Accelerating Large-Scale Graph Processing with FPGAs

Lesson Learned and Future Directions

More Info
expand_more

Abstract

Processing graphs on a large scale presents a range of difficulties, including irregular memory access patterns, device memory limitations, and the need for effective partitioning in distributed systems, all of which can lead to performance problems on traditional architectures such as CPUs and GPUs. To address these challenges, recent research emphasizes the use of Field-Programmable Gate Arrays (FPGAs) within distributed frameworks, harnessing the power of FPGAs in a distributed environment for accelerated graph processing.

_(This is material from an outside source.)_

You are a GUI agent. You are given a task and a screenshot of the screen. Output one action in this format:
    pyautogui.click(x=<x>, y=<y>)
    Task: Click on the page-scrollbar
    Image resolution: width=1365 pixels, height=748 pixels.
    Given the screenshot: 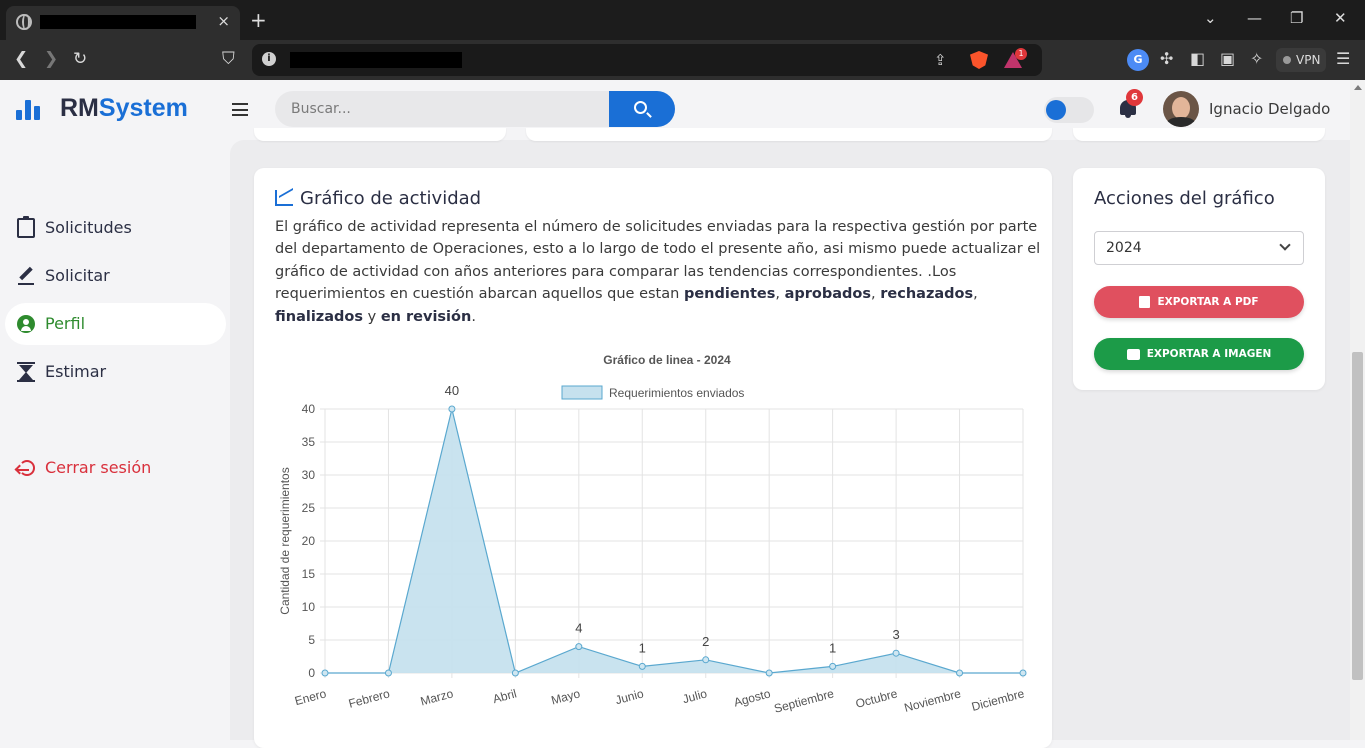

This paper examines the effectiveness of a multi-FPGA distributed architecture in combination with a partitioning system to improve data locality and reduce inter-partition communication. Utilizing Hadoop at a higher level, the framework maps the graph to the hardware, efficiently distributing pre-processed data to FPGAs. The FPGA processing engine, integrated into a cluster framework, optimizes data transfers, using offline partitioning for large-scale graph distribution. A first evaluation of the framework is based on the popular PageRank algorithm, which assigns a value to each node in a graph based on its importance. In the realm of large-scale graphs, the single FPGA solution outperformed the GPU solution that were restricted by memory capacity and surpassing CPU speedup by 26x compared to 12x. Moreover, when a single FPGA device was limited due to the size of the graph, our performance model showed that a distributed system with multiple FPGAs could increase performance by around 12x. This highlights the effectiveness of our solution for handling large datasets that surpass on-chip memory restrictions.